---------- Provided records ----------

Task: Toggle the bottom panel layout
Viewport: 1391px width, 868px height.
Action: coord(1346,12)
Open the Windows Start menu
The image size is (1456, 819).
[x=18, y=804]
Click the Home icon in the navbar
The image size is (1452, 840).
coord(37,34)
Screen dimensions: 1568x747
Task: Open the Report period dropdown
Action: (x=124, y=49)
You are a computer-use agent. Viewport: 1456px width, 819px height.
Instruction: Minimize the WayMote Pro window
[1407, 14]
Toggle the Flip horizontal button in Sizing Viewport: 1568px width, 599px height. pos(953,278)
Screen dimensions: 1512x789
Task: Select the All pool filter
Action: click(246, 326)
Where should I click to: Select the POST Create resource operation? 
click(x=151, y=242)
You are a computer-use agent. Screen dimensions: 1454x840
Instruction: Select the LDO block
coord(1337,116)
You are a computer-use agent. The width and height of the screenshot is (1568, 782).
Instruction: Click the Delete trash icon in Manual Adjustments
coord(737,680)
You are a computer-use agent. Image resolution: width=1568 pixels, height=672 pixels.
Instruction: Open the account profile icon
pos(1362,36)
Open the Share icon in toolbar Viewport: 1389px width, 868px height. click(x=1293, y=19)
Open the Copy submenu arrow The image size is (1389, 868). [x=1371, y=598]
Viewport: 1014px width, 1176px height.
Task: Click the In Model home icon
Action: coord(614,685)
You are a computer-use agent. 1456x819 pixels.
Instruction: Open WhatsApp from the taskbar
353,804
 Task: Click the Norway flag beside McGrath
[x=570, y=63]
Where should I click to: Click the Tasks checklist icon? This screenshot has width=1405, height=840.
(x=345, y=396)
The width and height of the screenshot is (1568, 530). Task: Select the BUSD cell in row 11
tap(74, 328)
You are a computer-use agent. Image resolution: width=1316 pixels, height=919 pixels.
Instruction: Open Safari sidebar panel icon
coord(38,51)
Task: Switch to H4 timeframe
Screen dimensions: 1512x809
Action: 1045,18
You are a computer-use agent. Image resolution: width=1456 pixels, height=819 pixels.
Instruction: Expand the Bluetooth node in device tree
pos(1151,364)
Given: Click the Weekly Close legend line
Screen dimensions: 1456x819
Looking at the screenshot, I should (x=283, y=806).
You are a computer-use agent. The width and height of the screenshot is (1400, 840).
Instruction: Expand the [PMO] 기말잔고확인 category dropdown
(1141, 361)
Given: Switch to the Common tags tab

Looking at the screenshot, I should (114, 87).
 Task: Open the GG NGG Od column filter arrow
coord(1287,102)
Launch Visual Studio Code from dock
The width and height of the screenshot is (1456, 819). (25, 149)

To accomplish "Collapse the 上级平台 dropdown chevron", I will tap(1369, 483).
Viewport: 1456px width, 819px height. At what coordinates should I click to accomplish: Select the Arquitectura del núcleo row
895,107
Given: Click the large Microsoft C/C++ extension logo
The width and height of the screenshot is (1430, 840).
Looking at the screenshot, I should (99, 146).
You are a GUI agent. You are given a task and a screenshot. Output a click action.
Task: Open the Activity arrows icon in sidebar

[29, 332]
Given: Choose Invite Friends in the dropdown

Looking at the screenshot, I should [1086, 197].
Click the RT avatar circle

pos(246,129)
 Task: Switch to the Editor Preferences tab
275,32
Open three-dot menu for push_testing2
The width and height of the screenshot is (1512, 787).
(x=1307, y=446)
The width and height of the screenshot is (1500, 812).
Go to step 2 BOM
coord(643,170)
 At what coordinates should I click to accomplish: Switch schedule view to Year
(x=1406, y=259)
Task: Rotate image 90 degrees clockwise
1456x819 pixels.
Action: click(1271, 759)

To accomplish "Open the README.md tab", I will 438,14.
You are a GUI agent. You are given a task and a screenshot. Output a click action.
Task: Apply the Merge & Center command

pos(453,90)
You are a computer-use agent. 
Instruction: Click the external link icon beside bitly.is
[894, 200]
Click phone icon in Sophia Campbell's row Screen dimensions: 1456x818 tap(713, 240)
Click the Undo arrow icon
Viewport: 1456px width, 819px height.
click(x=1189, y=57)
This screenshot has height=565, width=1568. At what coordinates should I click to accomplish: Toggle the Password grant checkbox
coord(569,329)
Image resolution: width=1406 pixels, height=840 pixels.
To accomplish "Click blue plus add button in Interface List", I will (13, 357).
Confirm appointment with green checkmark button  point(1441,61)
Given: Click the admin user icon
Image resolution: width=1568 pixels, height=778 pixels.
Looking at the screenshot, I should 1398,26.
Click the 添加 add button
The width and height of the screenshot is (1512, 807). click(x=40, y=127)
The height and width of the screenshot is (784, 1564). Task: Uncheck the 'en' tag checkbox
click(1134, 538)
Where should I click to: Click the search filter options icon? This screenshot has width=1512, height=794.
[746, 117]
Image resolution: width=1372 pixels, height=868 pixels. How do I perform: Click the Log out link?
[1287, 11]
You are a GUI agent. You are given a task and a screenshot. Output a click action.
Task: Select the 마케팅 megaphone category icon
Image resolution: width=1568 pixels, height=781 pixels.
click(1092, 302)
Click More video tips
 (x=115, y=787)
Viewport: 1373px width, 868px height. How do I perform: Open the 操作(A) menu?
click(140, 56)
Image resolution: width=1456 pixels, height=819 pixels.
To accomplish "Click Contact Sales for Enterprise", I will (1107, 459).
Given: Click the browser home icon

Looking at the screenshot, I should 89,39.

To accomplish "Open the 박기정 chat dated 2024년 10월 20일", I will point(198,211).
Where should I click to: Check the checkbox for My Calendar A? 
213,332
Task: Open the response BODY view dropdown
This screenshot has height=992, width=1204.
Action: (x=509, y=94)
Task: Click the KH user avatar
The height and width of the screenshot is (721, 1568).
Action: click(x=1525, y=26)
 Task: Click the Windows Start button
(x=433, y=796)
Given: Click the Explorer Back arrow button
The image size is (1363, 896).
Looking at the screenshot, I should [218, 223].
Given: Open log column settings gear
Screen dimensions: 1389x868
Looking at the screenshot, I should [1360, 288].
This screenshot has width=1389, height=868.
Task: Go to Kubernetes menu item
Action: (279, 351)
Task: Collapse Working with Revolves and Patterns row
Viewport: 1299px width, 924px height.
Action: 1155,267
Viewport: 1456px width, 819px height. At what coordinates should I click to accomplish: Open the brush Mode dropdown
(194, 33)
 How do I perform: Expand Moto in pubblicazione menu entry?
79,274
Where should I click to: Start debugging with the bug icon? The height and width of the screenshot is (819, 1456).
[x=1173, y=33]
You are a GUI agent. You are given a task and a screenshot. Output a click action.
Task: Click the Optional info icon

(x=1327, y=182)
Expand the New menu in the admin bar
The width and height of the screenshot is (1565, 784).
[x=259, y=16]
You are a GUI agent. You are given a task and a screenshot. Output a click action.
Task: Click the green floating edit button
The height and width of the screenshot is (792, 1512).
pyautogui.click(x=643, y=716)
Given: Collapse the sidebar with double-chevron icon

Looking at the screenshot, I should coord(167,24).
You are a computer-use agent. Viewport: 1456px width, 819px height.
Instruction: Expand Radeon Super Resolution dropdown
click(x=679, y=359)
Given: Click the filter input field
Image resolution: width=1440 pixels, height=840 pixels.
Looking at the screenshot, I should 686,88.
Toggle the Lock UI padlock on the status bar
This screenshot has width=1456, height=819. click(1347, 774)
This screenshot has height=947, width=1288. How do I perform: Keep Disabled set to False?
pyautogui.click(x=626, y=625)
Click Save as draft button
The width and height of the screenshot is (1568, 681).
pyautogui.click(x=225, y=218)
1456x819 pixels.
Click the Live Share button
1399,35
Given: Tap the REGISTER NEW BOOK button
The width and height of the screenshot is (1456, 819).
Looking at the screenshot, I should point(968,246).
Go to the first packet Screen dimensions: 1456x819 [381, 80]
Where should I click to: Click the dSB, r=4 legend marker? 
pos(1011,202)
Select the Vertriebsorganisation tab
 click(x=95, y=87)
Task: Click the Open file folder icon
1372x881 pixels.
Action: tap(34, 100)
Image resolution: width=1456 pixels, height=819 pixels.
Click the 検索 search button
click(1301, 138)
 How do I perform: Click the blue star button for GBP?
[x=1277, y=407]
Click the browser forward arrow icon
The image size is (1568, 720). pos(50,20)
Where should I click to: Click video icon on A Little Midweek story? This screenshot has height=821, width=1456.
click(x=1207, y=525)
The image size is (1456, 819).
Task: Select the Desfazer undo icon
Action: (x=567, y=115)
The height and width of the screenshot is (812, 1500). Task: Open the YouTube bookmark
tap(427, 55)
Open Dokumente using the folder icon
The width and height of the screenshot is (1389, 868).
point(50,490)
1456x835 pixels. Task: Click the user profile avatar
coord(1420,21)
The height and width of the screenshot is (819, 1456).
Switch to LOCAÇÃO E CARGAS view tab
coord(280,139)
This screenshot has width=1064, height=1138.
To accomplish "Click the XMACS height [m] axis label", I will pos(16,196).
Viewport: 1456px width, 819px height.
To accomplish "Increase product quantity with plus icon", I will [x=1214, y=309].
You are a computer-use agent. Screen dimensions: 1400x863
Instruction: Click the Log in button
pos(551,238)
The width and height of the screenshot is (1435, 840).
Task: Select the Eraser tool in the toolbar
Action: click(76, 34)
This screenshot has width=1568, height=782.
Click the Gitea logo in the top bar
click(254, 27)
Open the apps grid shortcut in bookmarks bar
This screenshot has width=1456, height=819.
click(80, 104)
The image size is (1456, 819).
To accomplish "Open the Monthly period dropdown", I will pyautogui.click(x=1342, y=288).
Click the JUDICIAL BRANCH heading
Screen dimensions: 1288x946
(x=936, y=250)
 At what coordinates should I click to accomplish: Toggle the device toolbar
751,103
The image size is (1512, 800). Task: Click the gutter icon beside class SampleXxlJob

----------

What to produce: Going through the material above, tally the lines holding "green" and give the number alone.

Completed task: 2